The Russian Ministry of Foreign Affairs and the British Council announced that U.K.-Russia Year of Culture will see the biggest ever showcase of Russian culture in the U.K., and U.K. cultural projects taking place across Russia. The aim is to foster cultural exchange and collaboration between people, institutions and governments.
Leading the initiative for Russian cinema in the U.K., ROSKINO-UK will be looking to create new opportunities across a whole range of film activity, including ways for Russian and British filmmakers to work together through co-production; activities and partnerships to promote classic Russian films as well as contemporary hits, and at U.K. film festivals and markets; new ways to distribute Russian films in the U.K.; and promoting British filmmakers in Russia. Using its experience of promoting Russian leading digital content on U.S. VOD platforms, ROSKINO-UK will be looking to expand the presence of Russian films on U.K. VOD platforms.
The organization is also planning to run industry focused events, and to develop a program of collaboration between Russian and U.K. film schools.
2014 is also a special year for ROSKINO, which celebrates the 90th anniversary of its founding organization, Sovexportfilm, which over the years built up an international network of 54 offices.
The British bureau of Sovexportfilm, located in London until early 1990s, used to own its own cinema, which hosted film festivals and Soviet cinema weeks, international premieres, including Andrei Tarkovsky’s cult classic “Solaris,” and programs run with U.K. universities. It is a legacy that ROSKINO-UK will rekindle.
ROSKINO has been actively promoting Russian cinema in the U.K. over the past two years as a partner of the BFI London Film Festival, supporting the screening of eight new Russian films, and raising interest in Russian cinema among film fans and industry professionals.
ROSKINO-UK will be headed up by Anna Ryasik, director of international festivals and markets for ROSKINO, and appointed curator of the U.K. office. Ryasik moved to London last year to start preparing for the program.

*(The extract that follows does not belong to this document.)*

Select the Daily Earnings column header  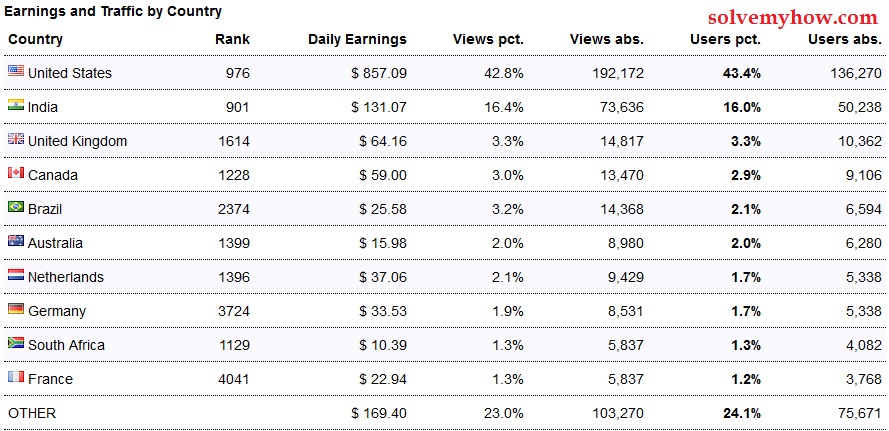(x=357, y=40)
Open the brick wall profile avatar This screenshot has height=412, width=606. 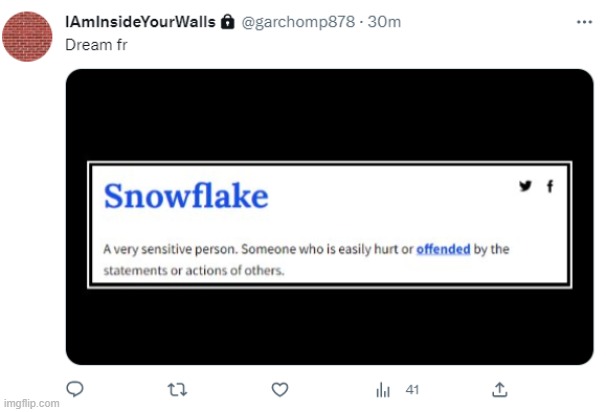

Ryasik said: “In opening an office in London, ROSKINO will be able to expand its activities in the U.K. and Europe. Companies from around the world are opening offices in London, which is seen as the European capital of business and enterprise. This is an important and exciting next step in ROSKINO’s international strategy for the industry.”
Katya Mtsitouridze, CEO for ROSKINO, said: “Opening our first international office in Los Angeles two years ago marked a gear-change for ROSKINO in generating visibility for Russian cinema, but in addition it has helped us to facilitate links in the U.S. for Russian films and filmmakers, showcase new Russian films and enter a hugely important commercial partnership with the largest VOD platform in the U.S., Hulu. The U.K. is home to a vibrant industry, but also acts as a magnet for international filmmakers and the arts as a whole, which is creatively and commercially exciting for Russian film and television.”

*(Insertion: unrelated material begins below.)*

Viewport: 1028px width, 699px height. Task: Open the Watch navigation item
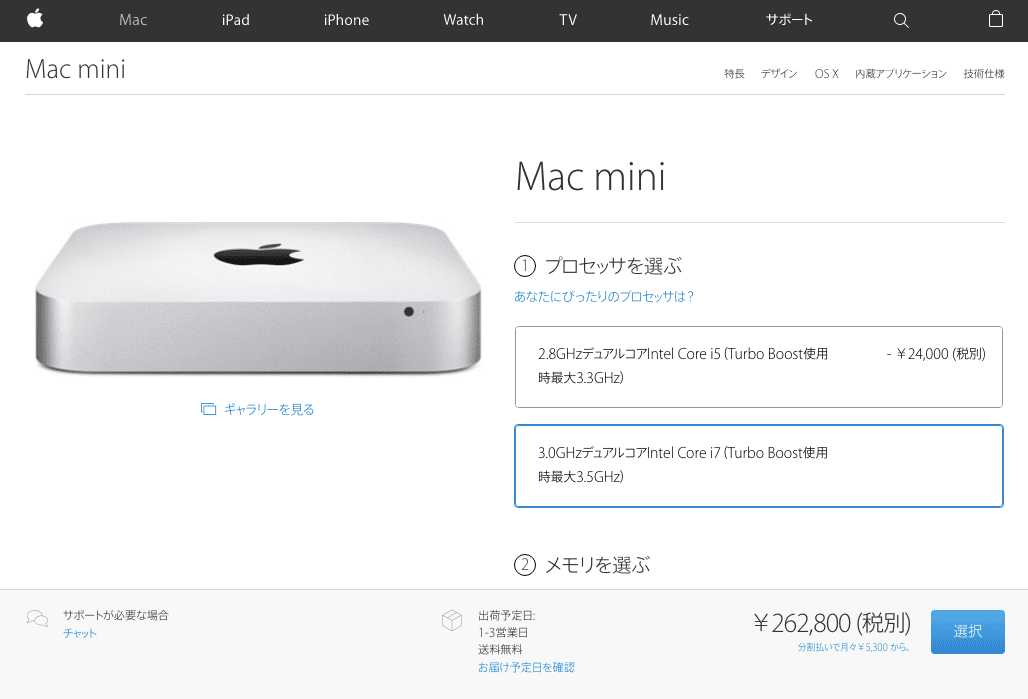(464, 20)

The industry launch for ROSKINO-UK will take place in Berlin during the European Film Market. Details for attending the launch are available at the Russian stand in the Marriott from Feb. 9.
ROSKINO is attending its third European Film Market in Berlin, promoting new co-production projects and filmmakers, the travelling film market DOORS’ slate of 27 Russian films, many of which are prize winners, Russian distribution and sales companies, and filmmakers.

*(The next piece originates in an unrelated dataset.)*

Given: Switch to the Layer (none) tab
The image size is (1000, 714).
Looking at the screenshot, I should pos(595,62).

Berlin will premiere the animated short film “My Own Personal Moose,” directed by Leonid Shmelkov and produced by Arsen Gottlieb’s MetronomeFilms, vying for the debut filmmaker prize in Berlin’s Generation Kplus festival selection.
ROSKINO is also presenting “The Hope Factory,” which screened last week in competition at the 43rd Rotterdam Film Festival. The film, which marks the directorial debut of Natalia Meschaninova, who co-wrote the script with Lyubov Mulmenko and Ivan Ugarov, was crowd-funded and produced by the LOOK producer partnership of Elena Stepanischeva, Zaur Bolotaev, Alexander Plotnikov, Peter Gudkov and Eugene Semin.
Mtsitouridze said, “Since Berlin last year when Boris Khlebnikov’s ‘Long and Happy Life’ screened in competition, we are proud to have supported two films screened at Cannes, two at Toronto and a special Russian cinema showcase at the AFM.
“We are thrilled to be bringing new films to Berlin, including the short film ‘My Own Personal Moose,’ a wonderful film about a little boy Misha, whose dream is to meet a real moose, which is screening in the Generation Kplus Short Films selection, and ‘The Hope Factory,’ which was well received at Rotterdam last week.”
“The Hope Factory” follows the lives of a bunch of young people, their dreams, loves and hopes, and ambition to leave their home town. It garnered positive reviews at Rotterdam, initiating interest from international buyers, who ROSKINO will be negotiating with at Berlin.